When Glenn Exum first discovered a new climbing route up the Grand Teton at 18, he could hardly have predicted the legacy he’d leave behind.
He made the ascent solo, with no rope, in cleated leather football shoes two sizes too big. That ridge Exum climbed in 1931 now bears his name.
He and climbing partner Paul Petzoldt revolutionized guiding in Grand Teton National Park when they founded the Petzoldt-Exum School of American Mountaineering, which later became Exum Mountain Guides.
Though Glenn Exum died in 2000 his descendants still contemplate the meaning of their patriarch’s legacy. And last week, for the first time in their lives, Glenn Exum’s son, grandson, and great-grandson found themselves together in Jackson Hole.
Ed Exum, 78, Damon Exum, 43, and Ben Exum, 8, live in Denver, where Glenn Exum settled after he sold his guiding service in the late 1970s.
Their visit was prompted by the Jackson Hole Historical Society and Museum’s June 27 Beers and Banter event on the past, present and future of the Exum Mountain Guides. Ed Exum was a panelist along with former Exum guides Nat Patridge, Jane Gallie and Dave Dornan.
The three Exums arrived in town a few days before the event to take advantage of their time in the valley and honor Glenn Exum’s legacy in the most fitting way — by climbing.
Ben practiced belaying under the guidance of Exum guide Tim Cohn. Though he is just 8, his family’s climbing legacy is not lost on him. Nor on his father.
Damon Exum, a lieutenant in the Denver Fire Department, completed his first ascent of the Exum Ridge at 19. And though Glenn Exum was young by most standards when he completed his historic ascent at 18, his son, Ed, was even younger when he summited the Grand at age 9.
If Ben wants to beat his grandfather’s record he doesn’t have much time left. But whether he makes it to the peak in a year or not, Ben remains optimistic about his climbing future.
During their Jackson stay, the three Exums watched “One Last Song on his Mountain,” a 1981 PBS documentary which follows Glenn Exum’s 50th anniversary ascent of the Exum Ridge on the Grand.
For Ed and Damon Exum, who were around at the time of that ascent, it was a chance to reminisce.

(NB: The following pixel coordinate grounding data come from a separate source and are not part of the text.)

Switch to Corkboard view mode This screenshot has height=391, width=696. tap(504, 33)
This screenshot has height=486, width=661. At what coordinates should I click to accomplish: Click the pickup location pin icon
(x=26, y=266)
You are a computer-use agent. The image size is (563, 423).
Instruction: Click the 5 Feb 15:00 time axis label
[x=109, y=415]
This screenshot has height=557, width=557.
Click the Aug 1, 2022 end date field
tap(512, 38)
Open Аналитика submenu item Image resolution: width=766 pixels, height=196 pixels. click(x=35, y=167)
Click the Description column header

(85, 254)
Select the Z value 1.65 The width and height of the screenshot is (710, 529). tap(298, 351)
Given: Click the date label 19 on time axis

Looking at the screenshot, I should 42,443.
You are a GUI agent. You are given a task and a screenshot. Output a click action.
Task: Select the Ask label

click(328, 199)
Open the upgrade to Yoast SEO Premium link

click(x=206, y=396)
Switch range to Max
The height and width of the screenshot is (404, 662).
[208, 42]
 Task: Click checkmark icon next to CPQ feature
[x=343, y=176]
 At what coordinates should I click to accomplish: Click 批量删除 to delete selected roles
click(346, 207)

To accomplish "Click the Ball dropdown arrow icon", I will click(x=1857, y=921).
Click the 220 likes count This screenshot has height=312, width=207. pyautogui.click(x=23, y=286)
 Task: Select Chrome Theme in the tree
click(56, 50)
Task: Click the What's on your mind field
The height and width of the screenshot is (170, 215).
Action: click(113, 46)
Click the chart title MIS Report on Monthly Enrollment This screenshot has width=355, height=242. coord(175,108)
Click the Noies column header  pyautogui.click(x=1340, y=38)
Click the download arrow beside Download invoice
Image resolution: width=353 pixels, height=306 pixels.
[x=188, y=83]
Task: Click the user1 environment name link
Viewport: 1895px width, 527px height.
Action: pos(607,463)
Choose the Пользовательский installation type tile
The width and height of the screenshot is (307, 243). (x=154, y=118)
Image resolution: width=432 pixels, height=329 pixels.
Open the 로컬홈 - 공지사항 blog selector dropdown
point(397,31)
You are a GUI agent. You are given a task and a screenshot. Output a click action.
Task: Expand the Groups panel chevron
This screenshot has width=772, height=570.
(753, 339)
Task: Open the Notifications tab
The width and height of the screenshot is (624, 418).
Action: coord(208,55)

For Ben, who is too young to have ever met his great-grandfather, the deep dive into Exum history was a learning experience — one that has left him with a newfound admiration for his great-grandfather’s dedication to teaching others.
“I learned a lot about him,” Ben said. “He wasn’t a very talented climber at first, but then he became a great teacher.”
Each member of the Exum family delivers a tough act to follow. Yet even while Ed Exum was growing up immersed in the climbing world, his father never pressured him into becoming a climber.
Nevertheless, Ed Exum gradually built up his climbing skills and in his senior year of high school became a guide for his father's company until an accident in the Wind River Range at age 25 put a halt to his guiding career.
Even though Ed Exum has been coming back to visit the valley for decades, the sight of the Tetons never fails to knock the wind out of him.
“It’s just always amazing, that first view of it,” he said. “It still really tugs at your heartstrings, because it’s so beautiful.”
The three Exums were heartened to see how Exum Mountain Guides has taken on a life of its own since Glenn Exum was at its helm.
“In a busy time, they can have 150 guests in a day — and these guys are getting them up and down the mountains, and safely,” Damon Exum said. “The scale of it and the quality is just amazing. So it’s just really nice to be invited back.”